Recorded data Block Start
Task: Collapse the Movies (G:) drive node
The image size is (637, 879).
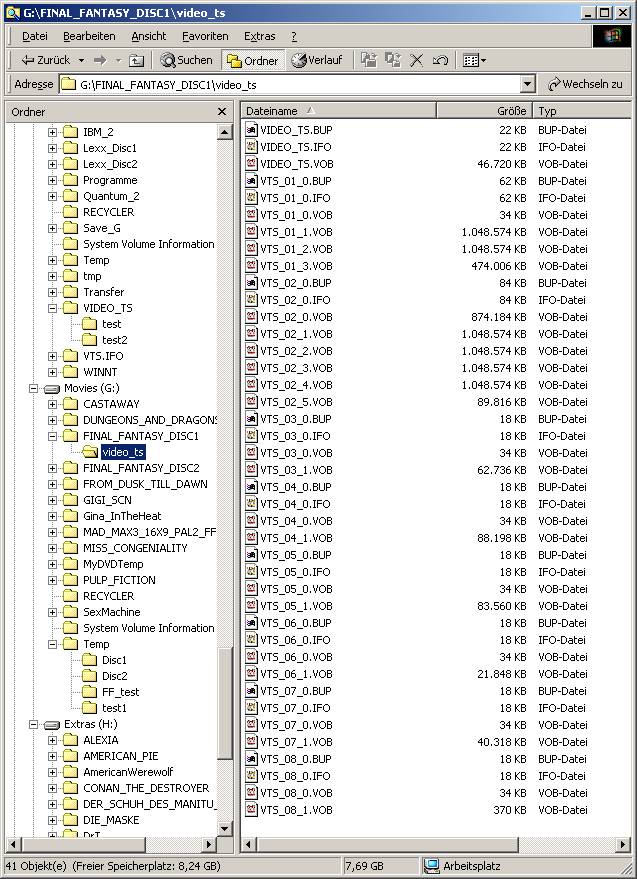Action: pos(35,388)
Recorded data Block End
Recorded data Block Start
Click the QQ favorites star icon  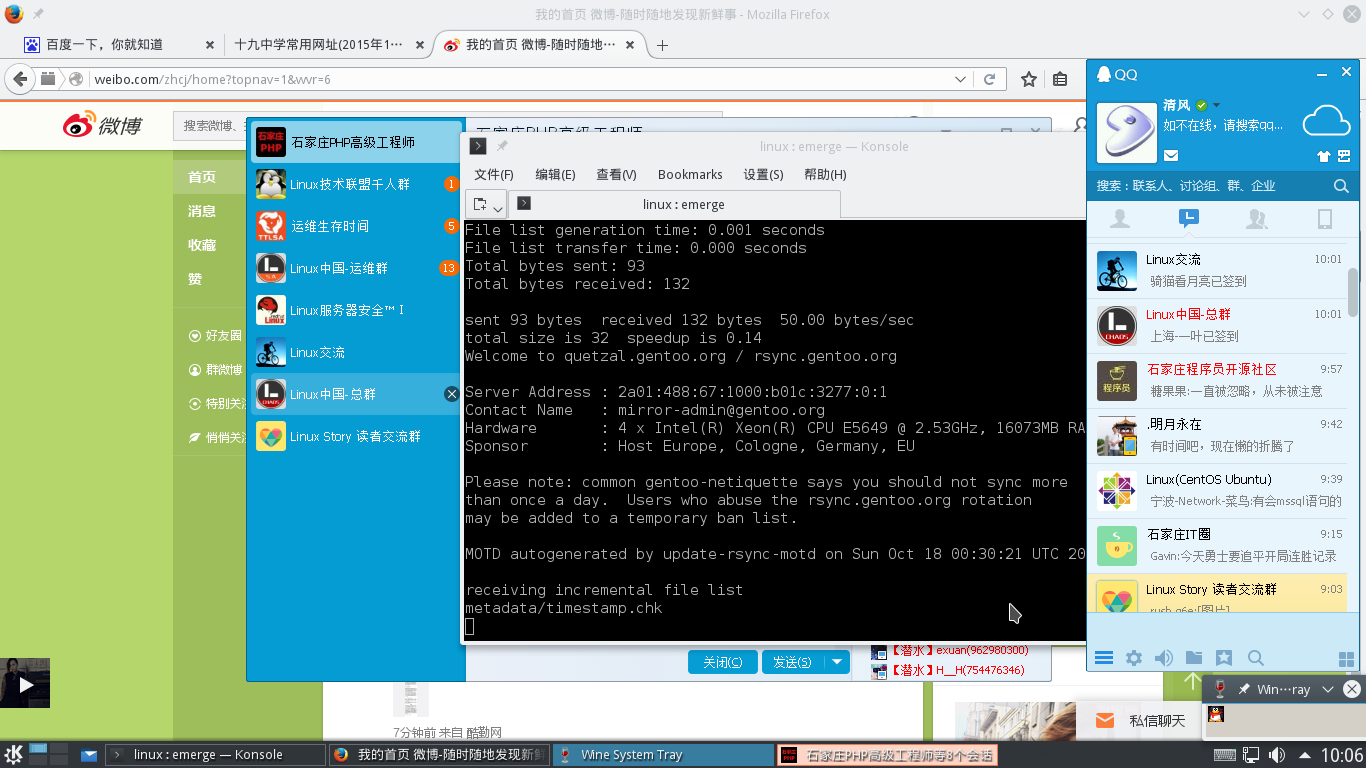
Recorded data Block End
Recorded data Block Start
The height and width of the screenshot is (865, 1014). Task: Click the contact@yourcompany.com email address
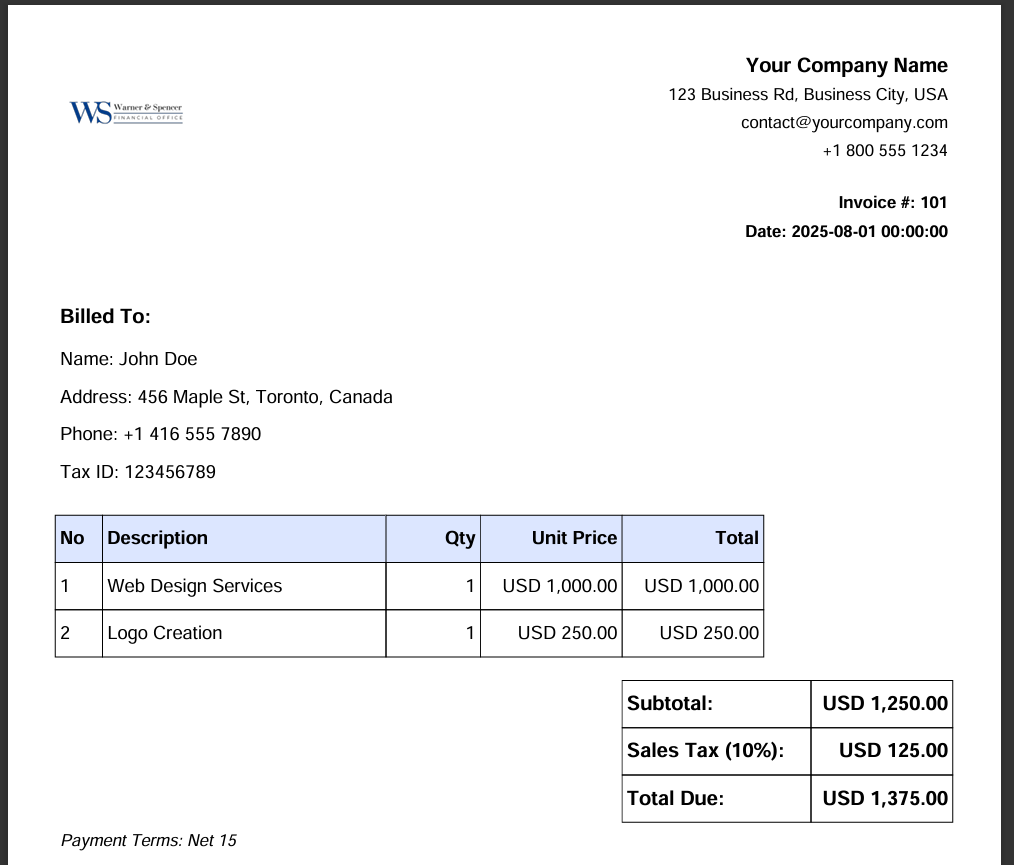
Recorded data Block End
## Exercise directions:
Using the listing above, pull out all lines that hold the word "Task".

## Answer to this problem:
Task: Collapse the Movies (G:) drive node
The height and width of the screenshot is (865, 1014). Task: Click the contact@yourcompany.com email address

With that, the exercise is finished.